** Opening Source records block **

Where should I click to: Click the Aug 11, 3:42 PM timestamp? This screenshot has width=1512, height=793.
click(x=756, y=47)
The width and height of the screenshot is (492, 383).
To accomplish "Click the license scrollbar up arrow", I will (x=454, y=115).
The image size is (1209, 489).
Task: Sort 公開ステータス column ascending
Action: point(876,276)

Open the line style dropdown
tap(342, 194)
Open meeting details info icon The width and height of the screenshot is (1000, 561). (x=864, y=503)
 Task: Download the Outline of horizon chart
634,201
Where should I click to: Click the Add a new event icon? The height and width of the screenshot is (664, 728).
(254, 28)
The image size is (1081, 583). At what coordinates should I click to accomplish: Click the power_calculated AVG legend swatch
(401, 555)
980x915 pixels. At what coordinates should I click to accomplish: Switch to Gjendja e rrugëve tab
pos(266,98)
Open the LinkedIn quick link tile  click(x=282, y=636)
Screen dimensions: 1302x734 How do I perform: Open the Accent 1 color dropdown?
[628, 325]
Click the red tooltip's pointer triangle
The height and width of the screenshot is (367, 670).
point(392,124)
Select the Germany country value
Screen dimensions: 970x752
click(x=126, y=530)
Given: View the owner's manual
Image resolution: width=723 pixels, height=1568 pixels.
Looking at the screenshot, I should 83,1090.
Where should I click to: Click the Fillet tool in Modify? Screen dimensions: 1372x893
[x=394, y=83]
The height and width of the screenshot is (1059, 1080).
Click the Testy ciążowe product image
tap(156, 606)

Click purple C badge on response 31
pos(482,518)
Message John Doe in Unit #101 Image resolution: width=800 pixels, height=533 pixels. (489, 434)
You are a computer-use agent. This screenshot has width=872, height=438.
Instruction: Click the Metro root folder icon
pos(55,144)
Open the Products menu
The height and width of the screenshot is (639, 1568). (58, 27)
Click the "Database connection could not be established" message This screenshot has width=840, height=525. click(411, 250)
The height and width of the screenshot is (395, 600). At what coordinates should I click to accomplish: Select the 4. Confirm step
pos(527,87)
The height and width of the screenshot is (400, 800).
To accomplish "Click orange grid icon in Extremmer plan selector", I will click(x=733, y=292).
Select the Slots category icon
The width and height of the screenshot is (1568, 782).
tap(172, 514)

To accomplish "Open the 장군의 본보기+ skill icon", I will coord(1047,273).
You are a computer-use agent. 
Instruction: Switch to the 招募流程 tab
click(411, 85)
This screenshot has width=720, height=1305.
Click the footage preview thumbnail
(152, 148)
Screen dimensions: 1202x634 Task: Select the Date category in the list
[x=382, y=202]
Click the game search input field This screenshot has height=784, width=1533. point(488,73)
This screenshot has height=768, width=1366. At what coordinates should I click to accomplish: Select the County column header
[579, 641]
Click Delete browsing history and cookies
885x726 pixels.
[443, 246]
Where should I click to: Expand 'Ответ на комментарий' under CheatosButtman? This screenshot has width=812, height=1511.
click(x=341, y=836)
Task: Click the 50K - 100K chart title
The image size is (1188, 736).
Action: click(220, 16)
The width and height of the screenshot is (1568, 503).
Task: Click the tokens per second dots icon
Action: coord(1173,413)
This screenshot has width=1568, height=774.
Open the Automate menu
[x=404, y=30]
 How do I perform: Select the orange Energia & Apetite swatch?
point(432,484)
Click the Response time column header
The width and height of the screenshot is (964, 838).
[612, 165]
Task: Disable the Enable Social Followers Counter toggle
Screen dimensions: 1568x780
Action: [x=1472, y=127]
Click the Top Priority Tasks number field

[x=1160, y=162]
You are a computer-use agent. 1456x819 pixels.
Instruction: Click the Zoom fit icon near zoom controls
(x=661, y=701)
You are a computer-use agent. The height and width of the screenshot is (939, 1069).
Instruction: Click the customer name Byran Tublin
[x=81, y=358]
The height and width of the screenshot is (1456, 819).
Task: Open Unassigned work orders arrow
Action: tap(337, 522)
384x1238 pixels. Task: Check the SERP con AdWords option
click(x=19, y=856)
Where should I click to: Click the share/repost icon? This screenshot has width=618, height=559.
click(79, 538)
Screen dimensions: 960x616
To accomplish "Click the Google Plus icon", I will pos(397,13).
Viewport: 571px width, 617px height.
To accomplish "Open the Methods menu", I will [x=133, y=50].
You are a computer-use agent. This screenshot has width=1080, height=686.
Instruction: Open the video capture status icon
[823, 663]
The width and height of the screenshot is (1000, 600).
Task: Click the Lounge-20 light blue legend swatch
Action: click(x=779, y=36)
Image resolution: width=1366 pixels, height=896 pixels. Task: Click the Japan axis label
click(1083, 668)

** Closing Source records block **

Only the lines above from the one with "Open the LinkedIn" up to and including the one with "Select the Germany country value" should be repeated, exactly as written.

Open the LinkedIn quick link tile  click(x=282, y=636)
Screen dimensions: 1302x734 How do I perform: Open the Accent 1 color dropdown?
[628, 325]
Click the red tooltip's pointer triangle
The height and width of the screenshot is (367, 670).
point(392,124)
Select the Germany country value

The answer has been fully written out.